It’s crunch time for Tesla. Ever since announcing its ambitious plan to deliver hundreds of thousands of Model 3 cars faster than analysts said was possible, Tesla’s stock has been marching upwards. With the delivery date for the first Model 3 just months away, the world is still trying to work out how Tesla is going to scale up to build so many cars so fast and so cheap.
A new report from Reuters sheds some light on a manufacturing technique that Tesla is employing to cut costs and speed up delivery time. Normally, car manufacturers have a “beta” production phase, in which they will use cheap prototype tooling to build a small run of cars. Using prototype tooling allows the plant to work out any issues or bugs in the assembly line before ordering the final, more expensive tooling for the main production run.
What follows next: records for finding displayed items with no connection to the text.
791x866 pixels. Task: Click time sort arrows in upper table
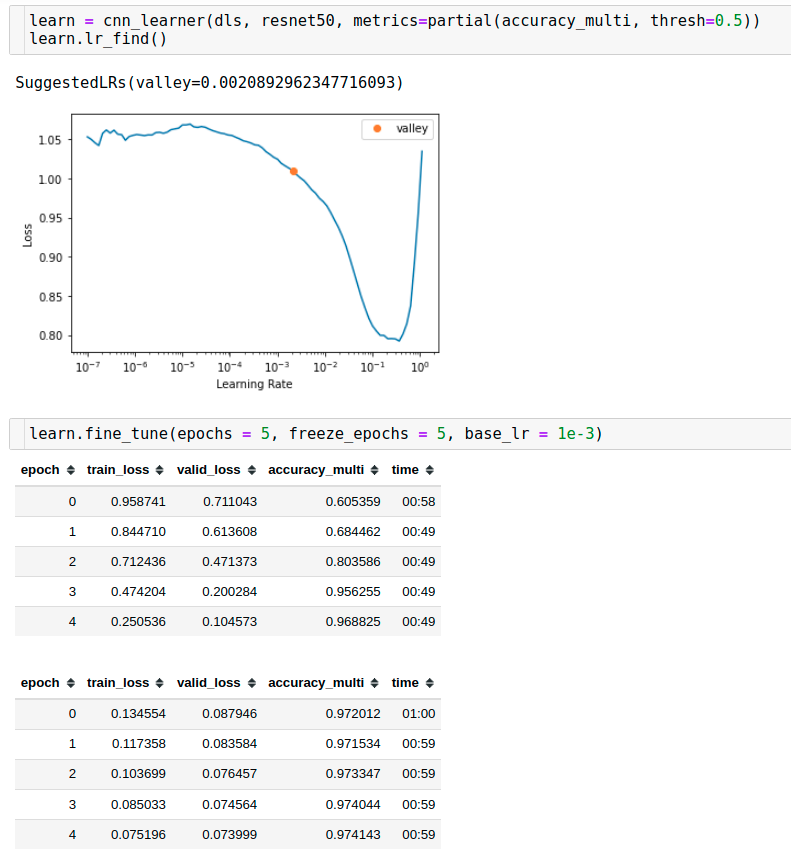(x=429, y=470)
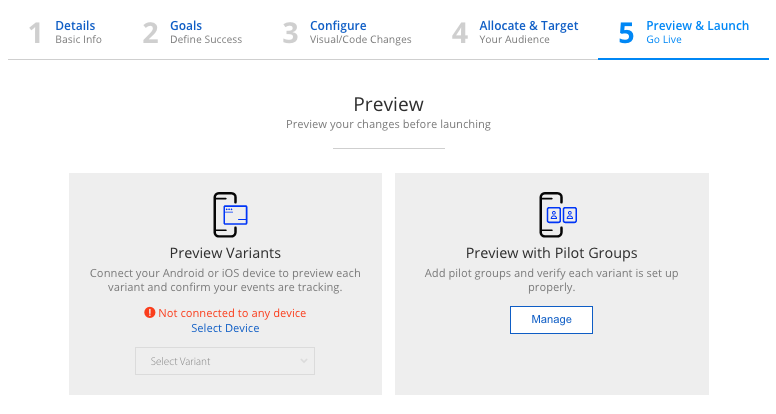Click the Select Variant chevron arrow
Viewport: 776px width, 414px height.
tap(304, 361)
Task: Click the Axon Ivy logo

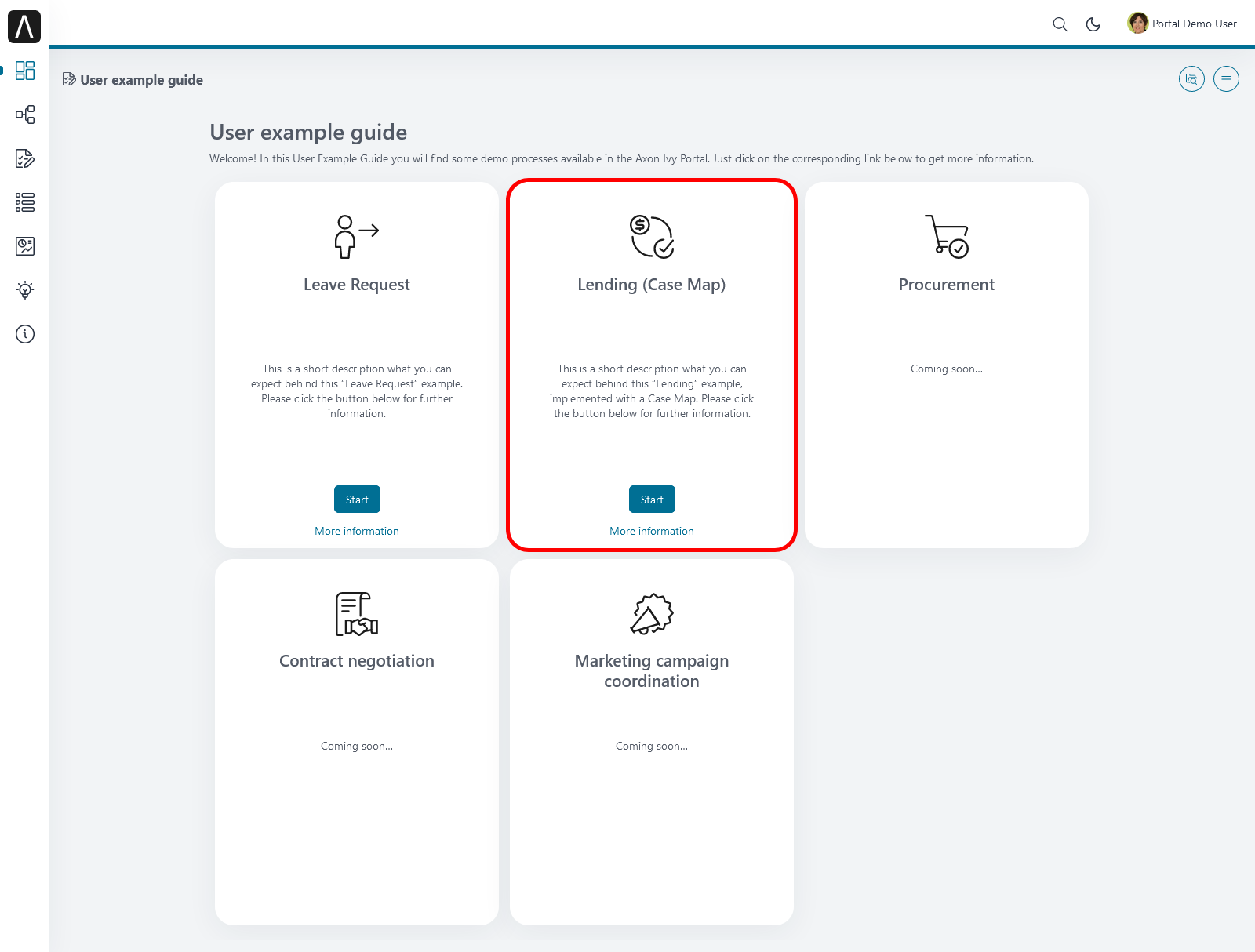Action: 24,27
Tesla is skipping that step, and relying on “advanced analytical techniques” (read: computer modelling) to test out the assembly line instead. In theory, that should be cheaper and faster than conventional prototyping, but it raises a number of potential problems. Tesla has already struggled to produce cars with consistent tolerances and free of errors; the Model X is becoming infamous for a number of quality-control issues. Worse, if a production-critical issue appears after the tooling has been made and the line starts running, fixing it will delay production for longer than it would in the beta stage.
Tesla is not the first company to try using computer modeling instead of prototype manufacturing. As Reuters notes, Audi previously used the technique in a factory in Mexico, resulting in a 30 percent time saving in setting up the production line.
For Tesla, the move is another big gamble for a company that’s becoming famous for not playing by the rules. If it works out, it’ll be another example of Musk revolutionizing an old and uptight industry. If it fails, don’t expect much sympathy.